Say you have a bird that’s about three to five pounds, the usual size you find in the market. For a good brine, it should soak about three hours. You can do more if you like a brine-ier bird (which I do). Not more than six hours, though—too salty at that point. (And if I say it’s too salty, believe me…)
Here’s how you make the divine brine:
Mix
1 ½ cups of salt (just table is fine) with
1 ½ cups of sugar (here, if anywhere, is the proper use for white) in
A gallon of water (or as much as it will take to cover the bird)
Crush into the liquid a handful of BAY LEAVES (as many or as few as you can spare)
Squash a head or two (two is better) of garlic and add the cloves, even with the skin still clinging to them as all we want is the flavor, you’re not going to eat them (this is a very important step, it adds a dimension to the chicken that is way out)
Now submerge your bird. Refrigerate. From time to time, turn the bird over in the brine. Don’t fuss about this—just when you think of it is fine. And if you don’t think of it, that’s fine, too.
An hour and a half or so before you want to eat the bird, preheat the oven to 400 degrees. If you want, do what I do: plan to cook the bird in a ridged cast iron pan, in which case, put the pan in the preheating oven to preheat itself.
While all this is going on, drain the bird (garlic cloves and bay leaves can go happily on the compost), dry it off with paper towels, inside and out. If you’re not going to use the cast iron option, put the bird breast down on a rack in a roasting pan.
When the oven is hot (and so is your ridged cast iron pan, if you’re with me on this one), add the bird breast side down. It’s going to take about an hour to cook, but I like to leave it upside down for the first twenty minutes.
After twenty minutes, turn it right side up. NO NEED TO BASTE! Really! I’m not kidding! The brine does something magic to the chicken so you don’t have to bother.
Roast for about forty more minutes, though I would check it at thirty. If you have an instant read thermometer (and really, you should, really you SHOULD), the dark meat joint, where the thigh attaches to the bird, should read a little under 180 degrees when it’s done to my idea of perfection. You’ll have your own ideas, of course.
Take the bird out, let it sit (under a tent of foil if you must, but I usually just leave it out so the crispy skin stays that way) for five or ten or fifteen minutes. Then carve.
Then eat. Then oooh. Then aaahhh.
And if you’ve roasted a few carrots, perhaps even a few potatoes, in the same oven, have them on the side. By the way, I generally serve my portion on top of shredded lettuce, with a little wedge of lemon for possible squeezing.

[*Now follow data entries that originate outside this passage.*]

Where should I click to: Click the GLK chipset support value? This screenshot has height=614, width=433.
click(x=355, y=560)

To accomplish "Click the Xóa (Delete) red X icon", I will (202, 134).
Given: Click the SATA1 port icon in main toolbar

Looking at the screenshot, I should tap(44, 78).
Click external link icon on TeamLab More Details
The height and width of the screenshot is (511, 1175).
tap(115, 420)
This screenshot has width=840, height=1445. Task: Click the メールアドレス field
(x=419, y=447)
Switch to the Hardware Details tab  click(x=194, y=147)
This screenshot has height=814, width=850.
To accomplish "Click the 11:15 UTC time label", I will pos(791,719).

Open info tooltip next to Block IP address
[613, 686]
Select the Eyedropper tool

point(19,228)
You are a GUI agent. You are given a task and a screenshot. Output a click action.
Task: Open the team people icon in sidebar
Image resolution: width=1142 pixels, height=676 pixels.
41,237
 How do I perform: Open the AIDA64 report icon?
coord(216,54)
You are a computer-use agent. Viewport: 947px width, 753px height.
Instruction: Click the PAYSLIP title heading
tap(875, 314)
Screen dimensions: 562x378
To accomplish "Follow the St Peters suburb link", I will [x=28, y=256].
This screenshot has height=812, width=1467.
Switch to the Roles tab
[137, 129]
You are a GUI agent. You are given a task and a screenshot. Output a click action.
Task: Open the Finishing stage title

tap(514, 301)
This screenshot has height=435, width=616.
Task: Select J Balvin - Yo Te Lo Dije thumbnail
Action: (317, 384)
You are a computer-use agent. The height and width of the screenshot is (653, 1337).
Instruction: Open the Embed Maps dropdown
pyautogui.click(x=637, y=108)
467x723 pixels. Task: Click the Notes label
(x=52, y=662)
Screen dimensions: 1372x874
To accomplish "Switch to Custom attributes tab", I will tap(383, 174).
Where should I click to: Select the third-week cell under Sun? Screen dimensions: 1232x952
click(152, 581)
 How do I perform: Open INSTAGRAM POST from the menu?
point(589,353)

This is truly the Greatest Roast Chicken in the world. And here’s the other advantage it has over those Costco rotisserie chickens: as you eat, throw the bones into a pot with a scrubbed carrot, a bit of celery and parsley if you have them, a couple of garlic cloves, a bay leaf, and a peppercorn or two. Cover with water. Bring to a boil and simmer. As you eat the chicken, add the bones to the soup. Or save all the bones in a bag in the freezer and make the soup later. Either way, simmer everything together until it smells beautifully like chicken broth (at least an hour, but more won’t hurt), and then cool, drain, use or freeze. Don’t believe anyone who tells you that brined birds can’t make good broth. I don’t know where they got that idea. From some unsalted galaxy far far away, no doubt.
Happy eating. And a happy, happy, happy new year to all. Safety, warmth, creativity, and good food for all.